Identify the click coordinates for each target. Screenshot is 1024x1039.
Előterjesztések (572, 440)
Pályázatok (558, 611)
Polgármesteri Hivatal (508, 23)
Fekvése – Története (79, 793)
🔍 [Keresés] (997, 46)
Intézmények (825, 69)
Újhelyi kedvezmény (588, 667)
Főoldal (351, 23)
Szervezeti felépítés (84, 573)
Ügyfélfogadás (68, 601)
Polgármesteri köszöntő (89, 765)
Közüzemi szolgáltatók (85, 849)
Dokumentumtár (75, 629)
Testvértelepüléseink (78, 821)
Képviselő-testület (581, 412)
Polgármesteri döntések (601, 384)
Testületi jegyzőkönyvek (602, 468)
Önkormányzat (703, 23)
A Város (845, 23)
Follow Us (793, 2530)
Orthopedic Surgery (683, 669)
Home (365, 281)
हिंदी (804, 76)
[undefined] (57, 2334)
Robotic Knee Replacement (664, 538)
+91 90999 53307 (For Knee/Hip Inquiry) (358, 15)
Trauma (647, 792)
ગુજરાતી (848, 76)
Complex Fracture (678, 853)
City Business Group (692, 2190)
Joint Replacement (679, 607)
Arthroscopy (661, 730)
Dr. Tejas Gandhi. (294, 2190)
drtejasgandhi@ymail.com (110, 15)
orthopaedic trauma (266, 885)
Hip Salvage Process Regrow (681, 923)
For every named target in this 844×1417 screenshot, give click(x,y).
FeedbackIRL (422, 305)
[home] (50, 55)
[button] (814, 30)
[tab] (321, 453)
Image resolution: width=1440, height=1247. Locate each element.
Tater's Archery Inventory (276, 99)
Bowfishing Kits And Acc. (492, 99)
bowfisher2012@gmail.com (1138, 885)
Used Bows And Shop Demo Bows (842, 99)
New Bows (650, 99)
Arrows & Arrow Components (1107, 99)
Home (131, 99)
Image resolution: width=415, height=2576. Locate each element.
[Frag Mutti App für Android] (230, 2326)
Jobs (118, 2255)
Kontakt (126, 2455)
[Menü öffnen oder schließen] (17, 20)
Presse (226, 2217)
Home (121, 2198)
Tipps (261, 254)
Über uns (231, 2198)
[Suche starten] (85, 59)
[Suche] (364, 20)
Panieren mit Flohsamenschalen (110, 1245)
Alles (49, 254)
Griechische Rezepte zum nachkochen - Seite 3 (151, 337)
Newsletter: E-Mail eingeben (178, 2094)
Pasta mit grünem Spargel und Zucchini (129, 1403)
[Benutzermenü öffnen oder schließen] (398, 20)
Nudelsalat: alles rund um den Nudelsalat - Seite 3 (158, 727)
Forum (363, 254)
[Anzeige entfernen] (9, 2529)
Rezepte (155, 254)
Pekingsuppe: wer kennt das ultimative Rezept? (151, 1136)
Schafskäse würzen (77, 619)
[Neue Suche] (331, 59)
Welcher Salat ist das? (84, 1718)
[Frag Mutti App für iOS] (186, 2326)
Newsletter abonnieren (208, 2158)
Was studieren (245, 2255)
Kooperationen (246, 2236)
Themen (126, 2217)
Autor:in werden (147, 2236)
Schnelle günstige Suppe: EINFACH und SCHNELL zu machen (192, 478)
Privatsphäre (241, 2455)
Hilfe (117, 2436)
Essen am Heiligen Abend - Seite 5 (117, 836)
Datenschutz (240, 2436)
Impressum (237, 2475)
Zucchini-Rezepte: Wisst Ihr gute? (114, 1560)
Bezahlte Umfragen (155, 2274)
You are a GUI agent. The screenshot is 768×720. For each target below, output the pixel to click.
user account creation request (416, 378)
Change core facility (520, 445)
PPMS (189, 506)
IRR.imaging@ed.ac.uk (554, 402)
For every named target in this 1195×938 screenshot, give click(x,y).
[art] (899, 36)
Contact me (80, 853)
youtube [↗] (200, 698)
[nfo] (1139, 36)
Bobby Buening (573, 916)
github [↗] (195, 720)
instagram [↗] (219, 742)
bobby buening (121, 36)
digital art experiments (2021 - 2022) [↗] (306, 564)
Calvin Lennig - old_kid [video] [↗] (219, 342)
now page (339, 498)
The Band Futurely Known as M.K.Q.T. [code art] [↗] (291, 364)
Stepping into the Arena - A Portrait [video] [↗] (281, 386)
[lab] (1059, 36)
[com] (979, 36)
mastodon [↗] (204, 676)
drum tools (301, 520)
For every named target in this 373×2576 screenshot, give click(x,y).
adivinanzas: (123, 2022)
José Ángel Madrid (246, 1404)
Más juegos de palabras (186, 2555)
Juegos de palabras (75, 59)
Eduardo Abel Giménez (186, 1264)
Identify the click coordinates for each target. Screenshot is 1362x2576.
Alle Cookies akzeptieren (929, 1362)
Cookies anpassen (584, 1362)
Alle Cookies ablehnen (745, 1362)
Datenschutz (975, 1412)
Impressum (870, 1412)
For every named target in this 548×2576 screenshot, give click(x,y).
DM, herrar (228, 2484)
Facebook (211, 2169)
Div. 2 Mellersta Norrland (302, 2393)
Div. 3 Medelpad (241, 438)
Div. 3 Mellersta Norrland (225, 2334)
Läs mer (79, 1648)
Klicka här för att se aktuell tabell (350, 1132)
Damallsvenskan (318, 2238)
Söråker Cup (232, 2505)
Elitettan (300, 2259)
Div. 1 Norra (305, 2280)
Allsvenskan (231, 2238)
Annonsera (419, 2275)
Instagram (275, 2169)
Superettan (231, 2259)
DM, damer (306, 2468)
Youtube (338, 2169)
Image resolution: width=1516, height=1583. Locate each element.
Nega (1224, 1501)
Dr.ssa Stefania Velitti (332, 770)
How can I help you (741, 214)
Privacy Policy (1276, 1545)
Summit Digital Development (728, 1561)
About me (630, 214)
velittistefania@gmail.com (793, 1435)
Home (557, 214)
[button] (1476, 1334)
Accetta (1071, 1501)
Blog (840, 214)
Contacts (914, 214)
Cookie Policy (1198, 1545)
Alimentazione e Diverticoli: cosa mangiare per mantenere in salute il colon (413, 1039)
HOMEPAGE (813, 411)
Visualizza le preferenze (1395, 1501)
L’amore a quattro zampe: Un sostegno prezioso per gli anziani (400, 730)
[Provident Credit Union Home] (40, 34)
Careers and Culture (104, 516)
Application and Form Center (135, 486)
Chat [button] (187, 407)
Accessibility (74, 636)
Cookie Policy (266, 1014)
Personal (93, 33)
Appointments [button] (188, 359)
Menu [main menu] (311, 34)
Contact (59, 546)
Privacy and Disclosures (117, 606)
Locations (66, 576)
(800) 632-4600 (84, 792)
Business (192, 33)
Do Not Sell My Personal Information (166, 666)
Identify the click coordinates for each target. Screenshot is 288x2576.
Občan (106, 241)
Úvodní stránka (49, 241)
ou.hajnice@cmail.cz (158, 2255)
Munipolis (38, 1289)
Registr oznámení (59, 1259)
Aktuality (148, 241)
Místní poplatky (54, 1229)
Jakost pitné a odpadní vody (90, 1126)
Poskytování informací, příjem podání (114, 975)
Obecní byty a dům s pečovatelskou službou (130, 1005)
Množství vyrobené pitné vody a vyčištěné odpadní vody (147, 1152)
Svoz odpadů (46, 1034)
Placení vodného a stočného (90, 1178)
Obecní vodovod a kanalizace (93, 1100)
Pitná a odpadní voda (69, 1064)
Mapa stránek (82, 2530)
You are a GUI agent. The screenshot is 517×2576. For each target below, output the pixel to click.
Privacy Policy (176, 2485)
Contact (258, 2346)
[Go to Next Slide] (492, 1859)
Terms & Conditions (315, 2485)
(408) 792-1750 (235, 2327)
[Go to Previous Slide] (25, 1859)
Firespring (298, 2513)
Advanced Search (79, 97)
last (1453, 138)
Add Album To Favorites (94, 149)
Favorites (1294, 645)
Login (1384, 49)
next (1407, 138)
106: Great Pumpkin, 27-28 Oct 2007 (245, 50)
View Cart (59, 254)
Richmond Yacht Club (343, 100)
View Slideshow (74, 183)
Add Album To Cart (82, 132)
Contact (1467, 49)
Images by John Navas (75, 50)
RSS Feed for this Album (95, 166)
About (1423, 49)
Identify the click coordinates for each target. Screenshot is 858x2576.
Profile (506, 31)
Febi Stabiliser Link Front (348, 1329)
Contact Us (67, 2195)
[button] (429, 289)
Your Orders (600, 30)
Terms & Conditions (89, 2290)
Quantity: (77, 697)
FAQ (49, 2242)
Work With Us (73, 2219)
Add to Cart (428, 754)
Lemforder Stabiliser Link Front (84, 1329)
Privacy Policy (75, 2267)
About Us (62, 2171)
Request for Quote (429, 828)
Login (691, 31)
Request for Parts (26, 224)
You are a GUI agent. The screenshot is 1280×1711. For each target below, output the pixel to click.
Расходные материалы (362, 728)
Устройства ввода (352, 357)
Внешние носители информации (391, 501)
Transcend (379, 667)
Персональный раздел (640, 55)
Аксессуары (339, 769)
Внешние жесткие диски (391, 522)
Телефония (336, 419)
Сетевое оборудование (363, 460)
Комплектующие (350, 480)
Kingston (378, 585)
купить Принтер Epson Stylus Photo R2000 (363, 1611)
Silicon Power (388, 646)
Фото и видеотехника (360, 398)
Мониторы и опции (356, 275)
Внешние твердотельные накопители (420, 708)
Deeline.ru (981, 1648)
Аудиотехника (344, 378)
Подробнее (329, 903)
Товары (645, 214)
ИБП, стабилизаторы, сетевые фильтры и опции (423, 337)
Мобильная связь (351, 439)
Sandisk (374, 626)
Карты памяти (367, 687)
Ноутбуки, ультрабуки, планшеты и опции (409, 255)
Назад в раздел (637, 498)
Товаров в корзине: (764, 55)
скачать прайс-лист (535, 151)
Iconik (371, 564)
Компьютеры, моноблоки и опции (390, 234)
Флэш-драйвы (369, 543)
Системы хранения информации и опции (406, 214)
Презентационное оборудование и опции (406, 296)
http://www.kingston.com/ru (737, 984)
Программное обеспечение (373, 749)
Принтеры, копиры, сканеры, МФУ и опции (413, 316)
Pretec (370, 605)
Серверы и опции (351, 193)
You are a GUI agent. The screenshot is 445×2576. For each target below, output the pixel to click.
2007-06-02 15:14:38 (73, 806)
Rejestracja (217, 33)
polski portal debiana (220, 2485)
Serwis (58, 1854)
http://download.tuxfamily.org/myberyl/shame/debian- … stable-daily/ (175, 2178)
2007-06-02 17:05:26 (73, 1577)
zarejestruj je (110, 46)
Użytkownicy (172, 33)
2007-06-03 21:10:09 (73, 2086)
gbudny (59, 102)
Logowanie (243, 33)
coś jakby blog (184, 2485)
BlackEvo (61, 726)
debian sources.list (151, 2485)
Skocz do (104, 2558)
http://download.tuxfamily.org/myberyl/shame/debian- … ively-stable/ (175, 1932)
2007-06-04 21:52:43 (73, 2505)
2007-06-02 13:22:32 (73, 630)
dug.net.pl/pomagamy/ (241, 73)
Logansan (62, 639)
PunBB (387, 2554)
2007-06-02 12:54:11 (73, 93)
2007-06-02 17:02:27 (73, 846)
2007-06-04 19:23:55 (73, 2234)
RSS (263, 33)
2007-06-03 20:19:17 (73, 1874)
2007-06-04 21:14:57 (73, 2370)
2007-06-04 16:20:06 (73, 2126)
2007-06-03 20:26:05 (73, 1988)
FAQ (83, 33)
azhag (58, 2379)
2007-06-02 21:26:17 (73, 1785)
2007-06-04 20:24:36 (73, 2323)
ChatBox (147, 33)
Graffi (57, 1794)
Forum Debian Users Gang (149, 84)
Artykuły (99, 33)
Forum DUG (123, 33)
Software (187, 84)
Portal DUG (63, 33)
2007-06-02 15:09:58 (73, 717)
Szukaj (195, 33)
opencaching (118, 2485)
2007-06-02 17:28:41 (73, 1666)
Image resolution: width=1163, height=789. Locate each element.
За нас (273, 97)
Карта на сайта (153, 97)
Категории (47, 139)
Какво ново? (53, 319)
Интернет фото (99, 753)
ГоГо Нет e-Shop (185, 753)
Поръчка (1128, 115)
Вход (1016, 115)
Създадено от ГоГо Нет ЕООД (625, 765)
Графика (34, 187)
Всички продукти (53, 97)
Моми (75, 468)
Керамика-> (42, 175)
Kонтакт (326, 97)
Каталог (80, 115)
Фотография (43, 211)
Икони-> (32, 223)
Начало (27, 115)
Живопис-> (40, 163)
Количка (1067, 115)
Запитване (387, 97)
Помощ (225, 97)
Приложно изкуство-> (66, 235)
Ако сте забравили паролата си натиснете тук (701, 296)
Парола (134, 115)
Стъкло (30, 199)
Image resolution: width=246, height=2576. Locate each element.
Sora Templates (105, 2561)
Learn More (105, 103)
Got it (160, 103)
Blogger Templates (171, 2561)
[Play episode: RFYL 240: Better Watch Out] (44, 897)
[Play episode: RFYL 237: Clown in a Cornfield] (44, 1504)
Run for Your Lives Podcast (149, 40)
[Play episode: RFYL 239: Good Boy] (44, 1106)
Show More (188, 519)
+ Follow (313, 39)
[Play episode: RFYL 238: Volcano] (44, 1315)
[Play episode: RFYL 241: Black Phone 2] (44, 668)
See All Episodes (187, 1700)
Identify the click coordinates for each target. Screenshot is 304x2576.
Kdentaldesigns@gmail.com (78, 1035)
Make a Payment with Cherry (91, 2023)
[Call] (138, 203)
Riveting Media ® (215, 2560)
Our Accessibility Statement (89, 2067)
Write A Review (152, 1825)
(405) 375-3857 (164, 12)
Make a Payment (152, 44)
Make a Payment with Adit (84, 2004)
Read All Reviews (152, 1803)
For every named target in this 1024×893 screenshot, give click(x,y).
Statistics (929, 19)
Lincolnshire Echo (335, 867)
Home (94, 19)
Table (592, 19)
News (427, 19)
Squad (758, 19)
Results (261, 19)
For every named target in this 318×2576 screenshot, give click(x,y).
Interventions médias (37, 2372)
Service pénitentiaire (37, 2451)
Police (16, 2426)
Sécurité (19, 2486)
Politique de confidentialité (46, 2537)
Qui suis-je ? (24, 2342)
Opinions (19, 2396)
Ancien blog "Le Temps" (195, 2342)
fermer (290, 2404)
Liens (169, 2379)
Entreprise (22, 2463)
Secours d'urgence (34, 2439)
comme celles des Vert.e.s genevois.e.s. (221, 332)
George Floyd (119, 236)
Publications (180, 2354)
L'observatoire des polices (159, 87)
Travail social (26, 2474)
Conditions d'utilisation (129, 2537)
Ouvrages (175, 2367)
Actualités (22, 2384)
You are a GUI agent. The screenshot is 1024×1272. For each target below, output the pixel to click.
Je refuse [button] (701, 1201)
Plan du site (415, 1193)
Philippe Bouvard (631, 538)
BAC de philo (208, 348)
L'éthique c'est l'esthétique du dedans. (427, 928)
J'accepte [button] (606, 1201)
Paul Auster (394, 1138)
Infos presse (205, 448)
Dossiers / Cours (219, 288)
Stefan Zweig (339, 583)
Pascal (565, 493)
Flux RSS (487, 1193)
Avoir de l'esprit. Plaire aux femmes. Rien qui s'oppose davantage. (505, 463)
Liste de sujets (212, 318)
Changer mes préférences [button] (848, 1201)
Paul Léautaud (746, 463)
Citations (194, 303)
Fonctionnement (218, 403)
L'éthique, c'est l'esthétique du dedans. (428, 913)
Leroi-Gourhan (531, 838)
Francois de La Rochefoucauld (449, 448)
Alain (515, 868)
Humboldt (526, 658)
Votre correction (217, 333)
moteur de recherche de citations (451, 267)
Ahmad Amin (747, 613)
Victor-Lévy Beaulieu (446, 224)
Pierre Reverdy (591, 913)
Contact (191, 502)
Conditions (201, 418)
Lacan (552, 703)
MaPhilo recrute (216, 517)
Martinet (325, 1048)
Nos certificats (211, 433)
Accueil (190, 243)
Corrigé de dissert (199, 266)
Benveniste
######
REQUIRED WORK =
Reproduce the lines of the listing without any change, from the line with "Locations (66, 576)" to the line with "Místní poplatky (54, 1229)", both of those lines included.

EXERCISE OUTPUT =
Locations (66, 576)
(800) 632-4600 (84, 792)
Business (192, 33)
Do Not Sell My Personal Information (166, 666)
Identify the click coordinates for each target. Screenshot is 288x2576.
Občan (106, 241)
Úvodní stránka (49, 241)
ou.hajnice@cmail.cz (158, 2255)
Munipolis (38, 1289)
Registr oznámení (59, 1259)
Aktuality (148, 241)
Místní poplatky (54, 1229)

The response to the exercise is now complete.